The current Web is not enough.

Web 2.0 died and now the web happens more and more inside silos. Famously, Instragram does not allow for links outside its app. “Link in the bio” will be listed as the cause of death in Tim Berners Lee’s obituary. It goes against what the web was supposed to be. But today’s personal entertainment happens in silos (Instagram, Netflix, Disney+, etc…), not on the open web. Even Reddit communities have started blocking links to some websites, like X.

The web failed at microtransactions. Paying 10 cents for reading a well-written article was the original goal. Even with Paypal and Apple Pay, the model was only successful for large purchases, not pay-per-view. Imagine that you give Youtube your credit card, and it takes 1 euro for each hour watched. Once you have something for free, it is difficult for companies to make you pay for it.

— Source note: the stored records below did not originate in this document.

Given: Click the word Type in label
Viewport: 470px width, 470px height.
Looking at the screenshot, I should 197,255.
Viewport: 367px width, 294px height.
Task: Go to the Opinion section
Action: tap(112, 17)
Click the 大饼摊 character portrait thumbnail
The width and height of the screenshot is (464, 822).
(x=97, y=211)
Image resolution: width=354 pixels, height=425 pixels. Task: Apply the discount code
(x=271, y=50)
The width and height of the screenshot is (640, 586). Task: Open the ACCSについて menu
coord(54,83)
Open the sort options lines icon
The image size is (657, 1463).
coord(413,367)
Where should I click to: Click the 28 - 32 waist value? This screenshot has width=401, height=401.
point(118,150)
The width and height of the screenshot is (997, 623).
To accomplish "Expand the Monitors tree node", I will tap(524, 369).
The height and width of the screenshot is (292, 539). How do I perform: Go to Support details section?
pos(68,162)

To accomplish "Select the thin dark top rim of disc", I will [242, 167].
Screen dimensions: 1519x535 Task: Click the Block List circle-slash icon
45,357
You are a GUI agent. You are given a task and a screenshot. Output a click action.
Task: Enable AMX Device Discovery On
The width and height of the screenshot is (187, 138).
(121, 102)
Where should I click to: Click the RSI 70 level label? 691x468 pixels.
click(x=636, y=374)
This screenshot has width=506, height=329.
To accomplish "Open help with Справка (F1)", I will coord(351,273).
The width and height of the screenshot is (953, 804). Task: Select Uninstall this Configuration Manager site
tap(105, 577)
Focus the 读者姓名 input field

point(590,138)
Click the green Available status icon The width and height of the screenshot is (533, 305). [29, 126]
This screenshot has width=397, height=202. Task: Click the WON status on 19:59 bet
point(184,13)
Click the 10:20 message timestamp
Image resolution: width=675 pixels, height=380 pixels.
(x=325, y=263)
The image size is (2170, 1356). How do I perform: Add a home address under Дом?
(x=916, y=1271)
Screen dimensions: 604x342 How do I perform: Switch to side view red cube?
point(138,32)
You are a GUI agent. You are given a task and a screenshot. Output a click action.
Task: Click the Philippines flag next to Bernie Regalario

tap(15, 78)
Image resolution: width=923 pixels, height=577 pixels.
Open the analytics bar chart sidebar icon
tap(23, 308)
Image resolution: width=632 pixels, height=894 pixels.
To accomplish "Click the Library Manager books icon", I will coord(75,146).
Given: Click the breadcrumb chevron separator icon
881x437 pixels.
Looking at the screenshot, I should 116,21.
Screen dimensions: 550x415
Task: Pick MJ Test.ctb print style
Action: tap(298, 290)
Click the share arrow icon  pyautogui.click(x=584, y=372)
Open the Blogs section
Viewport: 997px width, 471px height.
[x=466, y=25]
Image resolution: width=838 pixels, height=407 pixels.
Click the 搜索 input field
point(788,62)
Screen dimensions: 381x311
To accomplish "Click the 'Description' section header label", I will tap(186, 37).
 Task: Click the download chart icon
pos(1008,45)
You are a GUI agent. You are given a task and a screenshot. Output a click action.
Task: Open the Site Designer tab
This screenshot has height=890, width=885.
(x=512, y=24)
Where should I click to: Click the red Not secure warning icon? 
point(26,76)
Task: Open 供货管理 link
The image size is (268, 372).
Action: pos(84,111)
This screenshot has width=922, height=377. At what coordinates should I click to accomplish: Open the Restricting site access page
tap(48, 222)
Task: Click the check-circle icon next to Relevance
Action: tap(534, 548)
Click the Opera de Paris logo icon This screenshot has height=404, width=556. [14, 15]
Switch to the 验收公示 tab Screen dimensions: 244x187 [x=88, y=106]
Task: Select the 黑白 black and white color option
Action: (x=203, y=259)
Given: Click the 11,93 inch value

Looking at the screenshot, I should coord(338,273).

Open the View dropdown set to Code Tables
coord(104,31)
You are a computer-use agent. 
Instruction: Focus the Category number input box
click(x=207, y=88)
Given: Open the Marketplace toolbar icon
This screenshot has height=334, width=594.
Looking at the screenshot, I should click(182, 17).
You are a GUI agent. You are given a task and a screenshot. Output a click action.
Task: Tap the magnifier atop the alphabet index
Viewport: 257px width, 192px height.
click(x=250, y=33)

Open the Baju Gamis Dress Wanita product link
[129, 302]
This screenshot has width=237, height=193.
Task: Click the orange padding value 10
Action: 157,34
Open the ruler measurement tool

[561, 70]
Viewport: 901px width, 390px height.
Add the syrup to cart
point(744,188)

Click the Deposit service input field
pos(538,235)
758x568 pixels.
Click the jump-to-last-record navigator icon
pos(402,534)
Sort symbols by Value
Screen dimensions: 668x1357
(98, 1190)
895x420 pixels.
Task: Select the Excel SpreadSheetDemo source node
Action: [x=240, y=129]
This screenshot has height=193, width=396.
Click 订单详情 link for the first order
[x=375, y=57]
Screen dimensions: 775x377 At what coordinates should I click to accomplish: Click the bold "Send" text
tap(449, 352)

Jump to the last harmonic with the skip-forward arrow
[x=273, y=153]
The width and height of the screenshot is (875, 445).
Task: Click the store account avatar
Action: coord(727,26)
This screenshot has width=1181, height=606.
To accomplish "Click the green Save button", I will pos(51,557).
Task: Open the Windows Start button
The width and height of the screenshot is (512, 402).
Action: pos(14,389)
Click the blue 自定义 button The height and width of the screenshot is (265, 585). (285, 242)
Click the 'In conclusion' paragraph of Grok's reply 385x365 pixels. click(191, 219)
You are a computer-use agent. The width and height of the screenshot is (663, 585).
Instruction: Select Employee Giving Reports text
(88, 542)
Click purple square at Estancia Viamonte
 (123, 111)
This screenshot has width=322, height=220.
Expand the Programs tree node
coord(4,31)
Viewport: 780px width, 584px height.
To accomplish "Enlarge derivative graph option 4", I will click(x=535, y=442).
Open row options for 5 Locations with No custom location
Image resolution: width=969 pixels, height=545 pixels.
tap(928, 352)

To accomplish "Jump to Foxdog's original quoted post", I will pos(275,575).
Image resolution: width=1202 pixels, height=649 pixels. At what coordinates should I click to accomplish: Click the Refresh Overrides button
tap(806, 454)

As a business that moved from analog to digital almost completely, most news outlets have failed to change their economics and they are now struggeling financially. As the price of advertising online has decreased over the past years, they have switched to a subscription model, putting up paywalls with dubious outcomes.

The future of the Web

I foresee a web where high-quality human content is behind paywalls. While most of the web can be AI-generated and free, it will be ignored if high-quality content is available from trusted sources. Content will be signed and (possibly) encrypted using personal keys. These keys can be provided by the government, or other parties. For instance, every Portuguese citizen already has their keys inside our citizen cards, sometimes with professional attributes.

If you wanted to read the news, you can go to an online newspaper, where the content will be signed by a recognized journalist or editor. The body of the text can be encrypted but with a faster Apple Pay-like prompt, you can pay cents to read it. Even if the journalist published AI-generated content, they are liable for its content.

This proposal makes the web a more trustful place and somewhat addresses the economic problems of paying for content on the web. It requires payment processors to drop the minimum cost per transaction, which I believe is happening more and more. And as more and more garbage is published online, users will see the need to pay for high-quality content.

As for AI providers, they will now have to pay for content. And even if it is ridiculously cheap, there is a trace that they bought that information, useful when you want to prove in court that your content was used in training LLMs.

We might not get to this Web, but I hope some of this ideas help the web survide the tsunami of garbage content that is starting to flood our dear World Wide Web.